Die Macht der Perspektive: Ein neuer Blick auf dich selbst
Letztlich geht es beim Umgang mit dem Impostor-Syndrom um einen Perspektivwechsel. Statt dich ständig zu fragen „Bin ich gut genug?“ könntest du dich fragen: „Was habe ich hier beigetragen?“ Statt zu denken „Die haben mich nur aus Sympathie eingestellt“ könntest du dich erinnern: „Ich habe mich gegen andere Bewerber durchgesetzt – vielleicht weil ich tatsächlich qualifiziert bin?“
Es hilft auch, sich bewusst zu machen, dass Können und Selbstzweifel sich nicht ausschließen. Selbst extrem erfolgreiche Menschen – berühmte Wissenschaftlerinnen, Top-Manager, gefeierte Künstler – berichten von Impostor-Gefühlen. Das macht ihre Leistungen nicht weniger real.
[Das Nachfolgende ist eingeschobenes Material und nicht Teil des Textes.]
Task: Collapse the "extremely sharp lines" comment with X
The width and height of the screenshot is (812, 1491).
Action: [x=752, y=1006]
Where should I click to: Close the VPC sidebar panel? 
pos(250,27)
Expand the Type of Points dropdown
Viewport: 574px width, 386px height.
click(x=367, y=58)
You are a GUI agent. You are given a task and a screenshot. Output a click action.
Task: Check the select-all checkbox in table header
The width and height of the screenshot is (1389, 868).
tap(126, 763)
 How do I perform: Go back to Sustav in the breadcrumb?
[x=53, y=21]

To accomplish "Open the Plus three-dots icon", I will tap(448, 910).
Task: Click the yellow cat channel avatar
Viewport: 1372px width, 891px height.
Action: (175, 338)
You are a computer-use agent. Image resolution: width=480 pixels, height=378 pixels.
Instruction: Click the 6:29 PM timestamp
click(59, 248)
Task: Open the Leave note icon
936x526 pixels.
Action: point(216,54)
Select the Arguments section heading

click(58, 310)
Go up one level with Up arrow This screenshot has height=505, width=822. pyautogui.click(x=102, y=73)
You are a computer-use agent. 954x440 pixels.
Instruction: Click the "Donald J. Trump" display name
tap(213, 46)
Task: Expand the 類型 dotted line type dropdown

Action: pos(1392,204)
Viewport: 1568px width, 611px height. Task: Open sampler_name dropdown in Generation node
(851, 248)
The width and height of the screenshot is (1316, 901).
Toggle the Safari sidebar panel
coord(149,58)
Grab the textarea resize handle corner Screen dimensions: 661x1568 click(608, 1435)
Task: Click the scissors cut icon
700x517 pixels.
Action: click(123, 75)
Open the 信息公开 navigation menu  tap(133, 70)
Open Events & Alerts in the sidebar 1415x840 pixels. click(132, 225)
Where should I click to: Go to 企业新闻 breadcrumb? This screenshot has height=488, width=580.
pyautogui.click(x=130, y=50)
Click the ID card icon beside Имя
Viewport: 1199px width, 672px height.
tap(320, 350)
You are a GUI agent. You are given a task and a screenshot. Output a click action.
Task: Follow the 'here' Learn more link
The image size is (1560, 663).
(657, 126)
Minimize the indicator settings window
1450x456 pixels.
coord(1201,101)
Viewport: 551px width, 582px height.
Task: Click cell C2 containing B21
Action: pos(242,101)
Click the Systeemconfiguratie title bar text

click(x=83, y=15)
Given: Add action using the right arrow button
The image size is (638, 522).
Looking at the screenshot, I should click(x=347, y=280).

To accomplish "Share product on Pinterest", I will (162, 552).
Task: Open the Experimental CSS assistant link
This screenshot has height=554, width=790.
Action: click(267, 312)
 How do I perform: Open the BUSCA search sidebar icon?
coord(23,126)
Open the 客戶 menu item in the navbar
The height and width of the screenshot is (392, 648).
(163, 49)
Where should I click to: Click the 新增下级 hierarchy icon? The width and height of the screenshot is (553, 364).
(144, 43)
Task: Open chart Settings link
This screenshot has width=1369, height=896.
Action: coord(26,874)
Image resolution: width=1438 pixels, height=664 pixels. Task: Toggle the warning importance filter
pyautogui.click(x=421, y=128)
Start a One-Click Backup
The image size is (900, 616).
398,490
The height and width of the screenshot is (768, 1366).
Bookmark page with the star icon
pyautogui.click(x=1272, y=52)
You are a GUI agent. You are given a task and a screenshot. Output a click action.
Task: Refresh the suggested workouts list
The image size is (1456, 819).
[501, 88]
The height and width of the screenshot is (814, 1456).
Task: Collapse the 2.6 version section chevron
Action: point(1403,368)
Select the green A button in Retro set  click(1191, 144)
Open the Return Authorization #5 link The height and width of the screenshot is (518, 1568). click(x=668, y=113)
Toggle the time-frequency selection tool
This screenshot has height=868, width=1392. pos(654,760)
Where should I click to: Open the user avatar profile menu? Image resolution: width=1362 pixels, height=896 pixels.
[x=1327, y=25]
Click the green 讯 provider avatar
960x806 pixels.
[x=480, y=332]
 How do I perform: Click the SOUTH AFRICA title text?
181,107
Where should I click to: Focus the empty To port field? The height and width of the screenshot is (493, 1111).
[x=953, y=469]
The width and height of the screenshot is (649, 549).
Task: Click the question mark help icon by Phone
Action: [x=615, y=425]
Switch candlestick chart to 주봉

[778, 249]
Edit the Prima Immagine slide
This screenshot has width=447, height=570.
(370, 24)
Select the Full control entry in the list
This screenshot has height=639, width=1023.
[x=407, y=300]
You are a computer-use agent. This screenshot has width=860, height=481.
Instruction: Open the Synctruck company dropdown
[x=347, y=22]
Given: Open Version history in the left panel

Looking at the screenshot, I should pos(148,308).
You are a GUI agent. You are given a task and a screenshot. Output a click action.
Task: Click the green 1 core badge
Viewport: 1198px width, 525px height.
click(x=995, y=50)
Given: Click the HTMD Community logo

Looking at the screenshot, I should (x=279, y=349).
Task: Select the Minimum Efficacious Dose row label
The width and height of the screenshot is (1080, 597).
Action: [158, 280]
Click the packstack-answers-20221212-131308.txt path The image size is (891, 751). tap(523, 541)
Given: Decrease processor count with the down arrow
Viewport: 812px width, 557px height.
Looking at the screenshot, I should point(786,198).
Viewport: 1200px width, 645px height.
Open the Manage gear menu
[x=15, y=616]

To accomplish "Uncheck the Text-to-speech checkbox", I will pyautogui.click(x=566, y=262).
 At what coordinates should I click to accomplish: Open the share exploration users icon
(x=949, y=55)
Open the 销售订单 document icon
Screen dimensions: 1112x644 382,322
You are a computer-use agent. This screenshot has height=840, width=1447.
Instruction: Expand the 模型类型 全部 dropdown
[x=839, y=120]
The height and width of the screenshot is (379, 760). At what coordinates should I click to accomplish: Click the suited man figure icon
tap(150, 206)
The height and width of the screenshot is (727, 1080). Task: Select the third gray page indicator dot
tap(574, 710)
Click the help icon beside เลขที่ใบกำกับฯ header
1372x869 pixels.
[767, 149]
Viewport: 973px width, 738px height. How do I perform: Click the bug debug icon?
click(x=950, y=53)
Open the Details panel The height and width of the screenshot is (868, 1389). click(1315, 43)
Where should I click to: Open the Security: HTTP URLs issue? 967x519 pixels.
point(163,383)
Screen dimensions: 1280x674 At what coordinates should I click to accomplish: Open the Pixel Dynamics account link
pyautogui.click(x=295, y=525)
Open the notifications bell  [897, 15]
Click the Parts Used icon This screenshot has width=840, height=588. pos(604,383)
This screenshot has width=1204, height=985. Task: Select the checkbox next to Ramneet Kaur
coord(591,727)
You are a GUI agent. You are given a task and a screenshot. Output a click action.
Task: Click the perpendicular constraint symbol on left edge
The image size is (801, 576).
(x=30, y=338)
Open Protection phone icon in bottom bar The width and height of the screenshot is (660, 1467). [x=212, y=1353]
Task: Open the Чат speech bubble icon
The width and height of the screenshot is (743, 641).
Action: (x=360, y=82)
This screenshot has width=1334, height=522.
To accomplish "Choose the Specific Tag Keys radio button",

Und es macht deine auch nicht.
Ein weiterer heilsamer Gedanke: Niemand hat alles im Griff. Alle anderen bluffen auch ein bisschen, probieren sich durch, lernen on the job. Der Unterschied ist nur, dass die meisten Menschen mit Impostor-Syndrom glauben, sie seien die einzigen, die das tun, während alle anderen genau wissen, was sie tun. Spoiler: Das stimmt nicht. Wir sind alle ein bisschen am Improvisieren – das gehört zum Menschsein dazu.
Du bist kein Betrüger – du bist kompetent und selbstkritisch
Das Impostor-Syndrom ist eines dieser psychologischen Phänomene, die zeigen, wie trickreich unser Gehirn sein kann – und zwar nicht immer zu unserem Vorteil. Es nimmt objektive Erfolge und dreht sie zu Beweisen für Glück um. Es nimmt Kompetenz und Selbstreflexion und verwandelt sie in das Gefühl, ein Hochstapler zu sein. Und es hält hochqualifizierte, fähige Menschen davon ab, ihr volles Potenzial auszuschöpfen.
Aber hier ist die Wahrheit, die du dir immer wieder ins Gedächtnis rufen darfst: Wenn du dich wie ein Betrüger fühlst, obwohl du objektiv gute Arbeit leistest, dann ist nicht deine Kompetenz das Problem – sondern dein verzerrter Blick auf deine Kompetenz. Menschen, die wirklich inkompetent sind, machen sich in der Regel deutlich weniger Sorgen darüber. Deine Selbstzweifel sind paradoxerweise oft ein Zeichen dafür, dass du reflektiert, selbstkritisch und durchaus kompetent bist.
Das Impostor-Syndrom zu überwinden bedeutet nicht, plötzlich überheblich oder selbstüberschätzt zu werden. Es bedeutet einfach, eine realistischere, fairere Sicht auf dich selbst zu entwickeln. Eine Sicht, die anerkennt, was du tatsächlich kannst und geleistet hast. Eine Sicht, die Erfolge auch mal als das nimmt, was sie sind: Erfolge. Deine Erfolge.
Wenn du also das nächste Mal den Gedanken hast „Ich bin doch ein Hochstapler“, halte kurz inne. Atme durch. Und erinnere dich daran: Das ist nicht die Wahrheit über dich – das ist nur dein Impostor-Syndrom, das dir einen Streich spielen will. Und du musst ihm nicht glauben. Du hast es verdient, hier zu sein. Du hast dir deinen Erfolg erarbeitet. Und es ist okay, das auch mal anzuerkennen.